The Commanders was an upcoming American anthology drama series that was set to premiere on History.

==Premise==
The Commanders was described by History as: "an anthology scripted series envisioned as an annual television event ranging from four to 10 hours in length. It will dramatize pivotal moments in U.S. history that defined the legacy of the men who served as Presidents of the United States — from the first one, George Washington, to Number 42, Bill Clinton."

==Production==
===Development===
On March 21, 2017, History announced that they were developing an anthology drama series entitled The Commanders that focuses on different pivotal moments in U.S. history that defined the legacies of the men who served as President of the United States. The first installments of the series were said to focus on Bill Clinton, Ronald Reagan, Theodore Roosevelt, James Madison, and Thomas Jefferson. As part of the development process, History had optioned several biographies as source material for The Commanders including The Breach: Inside the Imp]eachment and Trial of William Jefferson Clinton by Peter Baker, Theodore Rex by Edmund Morris, Thomas Jefferson and the Tripoli Pirates by Brian Kilmeade, The Invisible Bridge: The Fall of Nixon and the Rise of Reagan by Rick Perlstein, and Alliance: The Inside Story of How Roosevelt, Stalin & Churchill Won One War & Began Another by Jonathan Fenby. The series was set to be produced by A+E Studios with each season being overseen by different production staffs and writers.

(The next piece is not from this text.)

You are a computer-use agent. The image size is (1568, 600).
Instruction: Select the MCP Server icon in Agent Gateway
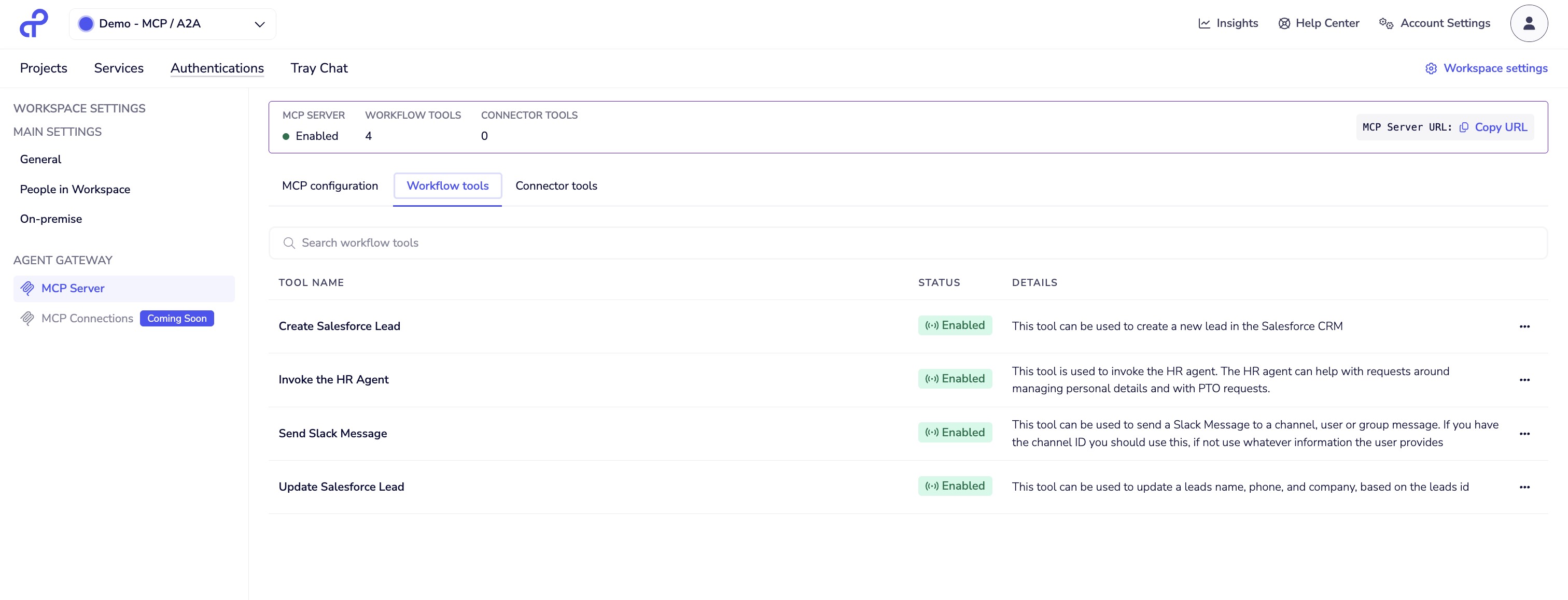coord(27,288)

On November 30, 2017, it was announced that History had decided to develop their adaptation of Peter Baker's book, separately from The Commanders series, as its own miniseries. The series was set to be written by R. J. Cutler and David K. Israel. Cutler was also set to direct the series and executive produce it alongside Barry Jossen. Production companies involved with the series included A+E Studios and FremantleMedia North America. While The Breach was to no longer air as the first installment in The Commanders anthology series, there were plans for it to be followed by a limited series about other presidents. The miniseries was one of six such projects put in development in the spring of 2017, with the others still in the works.

On April 4, 2018, it was announced that History was no longer moving forward with The Breach. It was further clarified that the miniseries had been intended to be the first season of The Commanders, and the other seasons of the series were still in development. Producers for The Breach reportedly had trouble casting the lead role of Bill Clinton after making various offers to "A-list" actors which contributed to the season's demise.